TEKS.

Baru beberapa menit TV nyala, tiba-tiba seorang teman mengirim pesan BBM mengingatkan tayangan ulang talkshow di chanel MetroTV. Setelah kira-kira 30 menit berlalu, tak sengaja mata terarah pada catatan kaki ketika giliran iklan ditayangkan. JDERRR. Laksana disambar gledek, jantung serasa berhenti sesaat. Enggak percaya. Sampai-sampai nunggu lagi 'footnote' yang berjalan ke kiri itu berulang. Ternyata benar. Bapak Walikota Banda Aceh, Mawardi meninggal dunia. Innalillahi wainna ilaihi raaji'un saya ucapkan bersama suami.
Mungkin untuk rakyat Aceh yang mengenal beliau saja yang merasa kehilangan. Rekan dan sahabat-sahabat, serta sanak keluarga. Tapi ada kesan yang tak akan terlupakan oleh kami berdua walaupun kami bukan siapa-siapanya beliau. Yaitu, pada saat kami menghadiri undangan malam Australian Alumni Award sekaligus Gala Dinner di Hotel Four Seasons, Jakarta Selatan Juni 2012 silam. Beliau dinobatkan sebagai salah seorang yang inspiratif mendapat penghargaan untuk kategori Inspirational Award, selain Ibu Mari Elka Pangestu.
Sangat tidak menyangka kalau malam itu harus mendengar sambutan pertama dan terakhir dari beliau. Sambutan spektakuler dari seorang berpengaruh yang mengaku sudah lama tidak pernah lagi berbahasa Inggris. Sangat rendah hati menurut saya untuk ukuran seorang pemimpin. Ternyata, malam itu pula pertemuan sekaligus perbincangan kami untuk yang pertama dan terakhir kalinya. Sampai detik ini masih teringat oleh kami detik-detik itu.
Setelah pembagian penghargaan kepada finalis dan pemenang, acara dilanjutkan dengan Gala Dinner. Saya memberanikan diri untuk menyapa Pak Mawardi yang saat itu hendak berbincang dengan Najwa Shihab. Kemungkinan terburuk sudah siap saya terima, dicuekin. Tapi diluar dugaan, ketika menyapa beliau dengan bahasa Aceh mendapat respon positif walaupun disuruh tunggu sebentar ada hal penting yang harus disampaikan ke Mba Najwa.
Sudah direspon saja senangnya bukan main, maka saya putuskan bersama suami untuk menikmati menu yang seumur-umur belum pernah dicicipi. Maklum, biasanya hidup di hutan hehe. Yang lainnya banyak yang berdiri agar bisa sambil berbincang, persis gaya orang bule. Tapi kami berdua memilih makan sambil duduk. Piringnya kepenuhan soalnya.

TUGAS 1. Sunting teks tentang Pak Mawardi dengan menuliskan kembali bagian antara "Mungkin untuk rakyat" dan "Mari Elka Pangestu.", termasuk kedua ujungnya, lalu ganti "Hotel Four Seasons" menjadi "Hotel Mulia".
TUGAS 2. Teruskan teks tentang Pak Mawardi mulai dari kalimat terakhirnya.

[Data dari sebuah sumber data]
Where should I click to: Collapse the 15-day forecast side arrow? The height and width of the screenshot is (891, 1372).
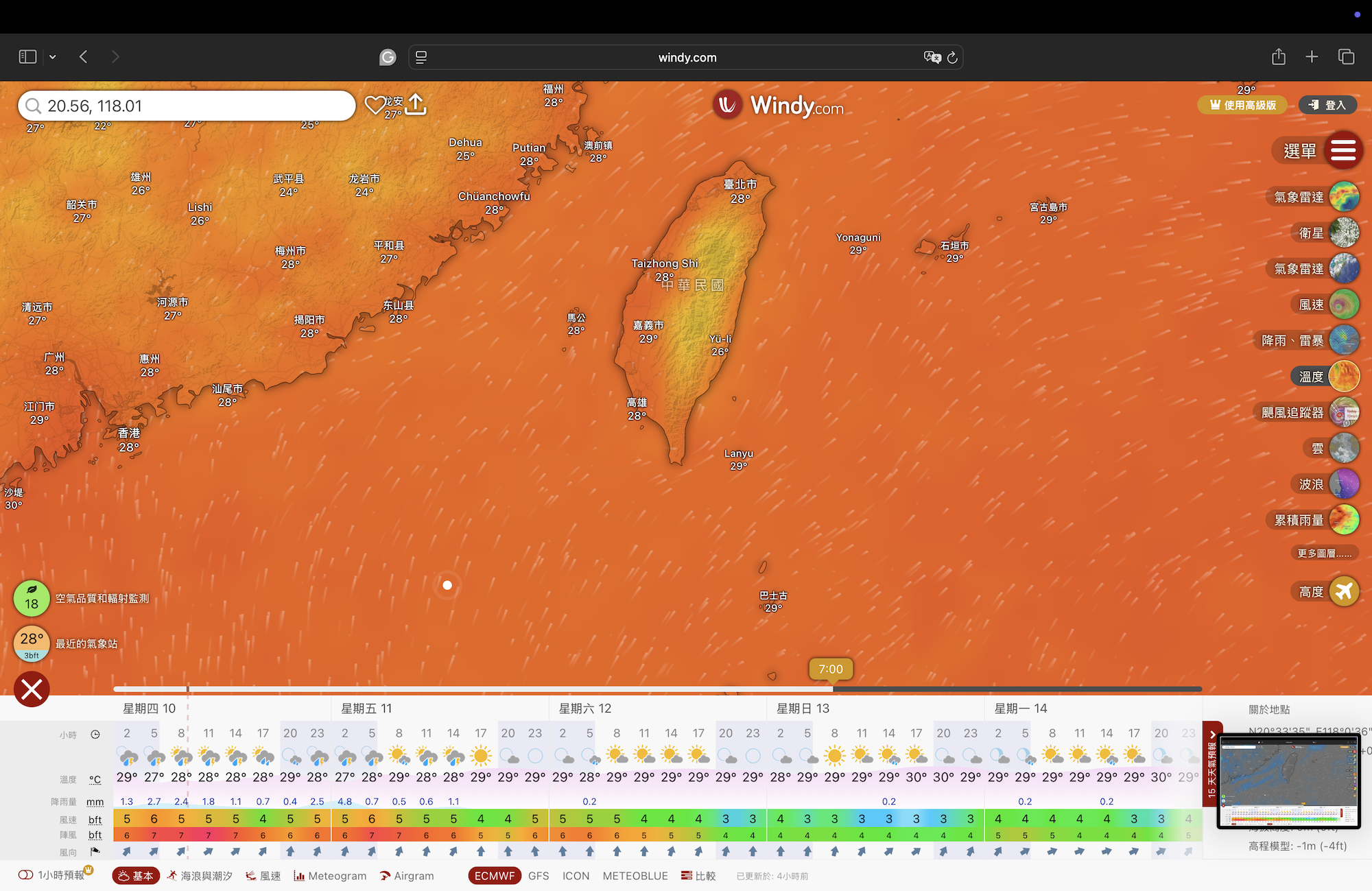[x=1212, y=735]
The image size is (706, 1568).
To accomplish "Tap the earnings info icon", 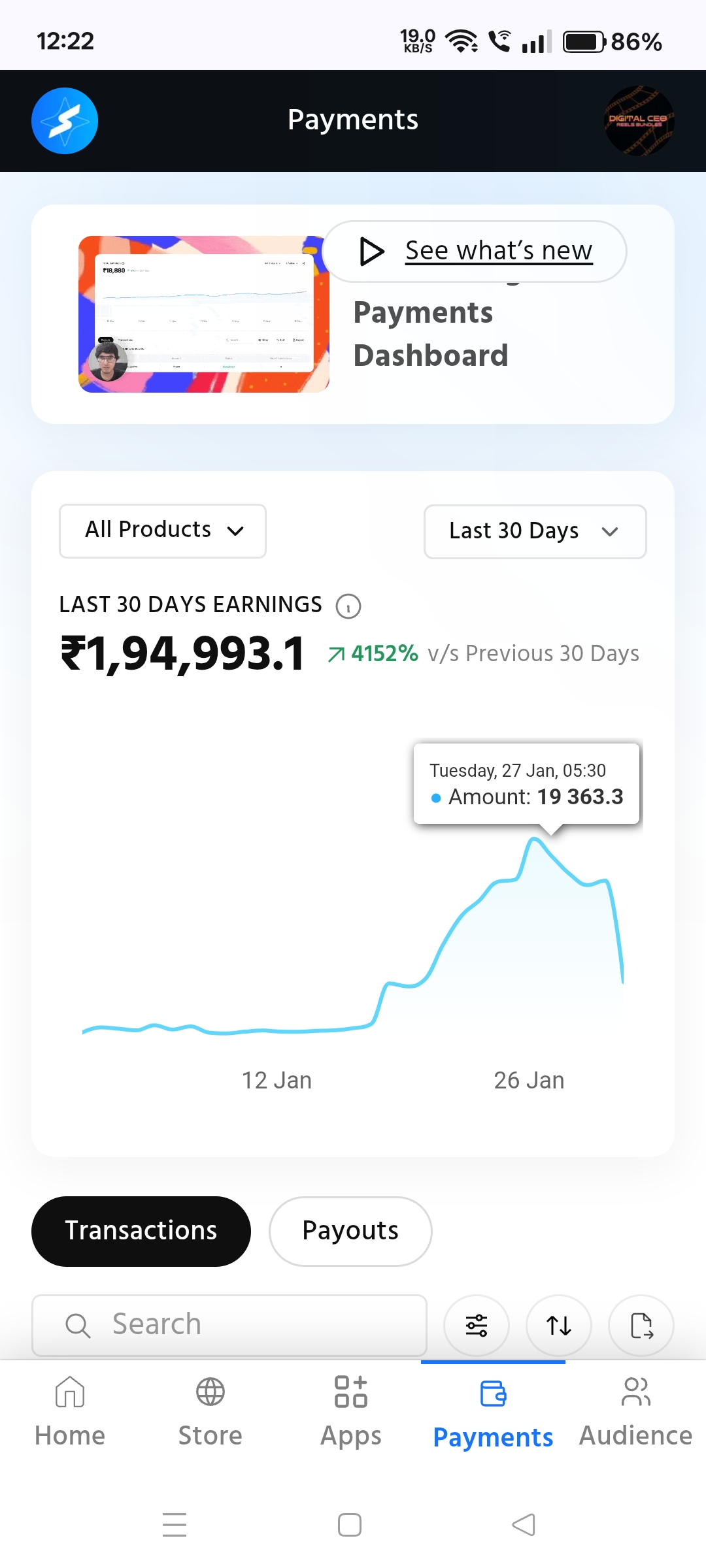I will (348, 606).
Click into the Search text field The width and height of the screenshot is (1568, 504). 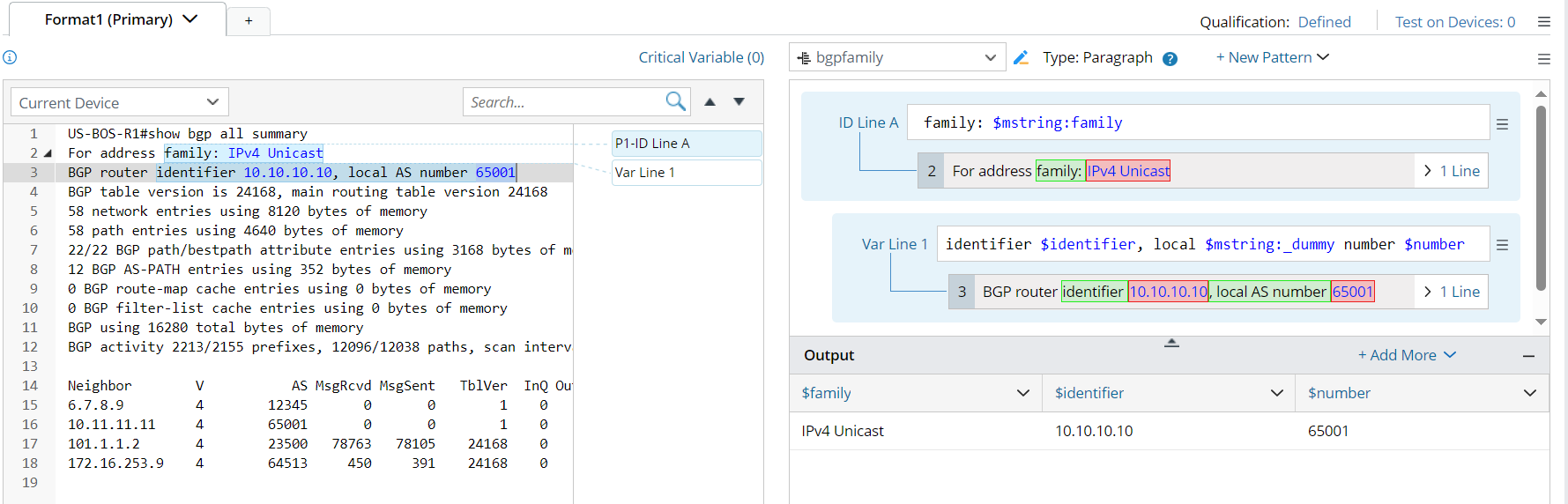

HASIL TUGAS 1.
Mungkin untuk rakyat Aceh yang mengenal beliau saja yang merasa kehilangan. Rekan dan sahabat-sahabat, serta sanak keluarga. Tapi ada kesan yang tak akan terlupakan oleh kami berdua walaupun kami bukan siapa-siapanya beliau. Yaitu, pada saat kami menghadiri undangan malam Australian Alumni Award sekaligus Gala Dinner di Hotel Mulia, Jakarta Selatan Juni 2012 silam. Beliau dinobatkan sebagai salah seorang yang inspiratif mendapat penghargaan untuk kategori Inspirational Award, selain Ibu Mari Elka Pangestu.

HASIL TUGAS 2.
Tak disangka tak diduga, sosok walikota Banda Aceh tersebut menghampiri kursi kami berdua yang terletak lumayan jauh dari posisi beliau berbicara tadi. Speechless. Itulah yang saya rasakan. Sementara suami baru mengakui saat di taxi dalam perjalanan pulang. Beliau yang malah membuka pembicaraan dan banyak bertanya tentang kami secara personal. Saat itu kedekatan antara anak dan bapak lah yang terasa. Kami bukan orang yang berpengaruh, bukan elit politik, bukan pengusaha, bukan apa-apa. Hanya orang biasa. Namun Beliau begitu legowo duluan menyapa dan bisa dibilang mencari jejak kami malam itu. Sepuluh menit itu tidak terasa dan waktu yang sangat berharga bagi kami berdua. Dan ternyata Allah sudah mengatur sedemikian rupa.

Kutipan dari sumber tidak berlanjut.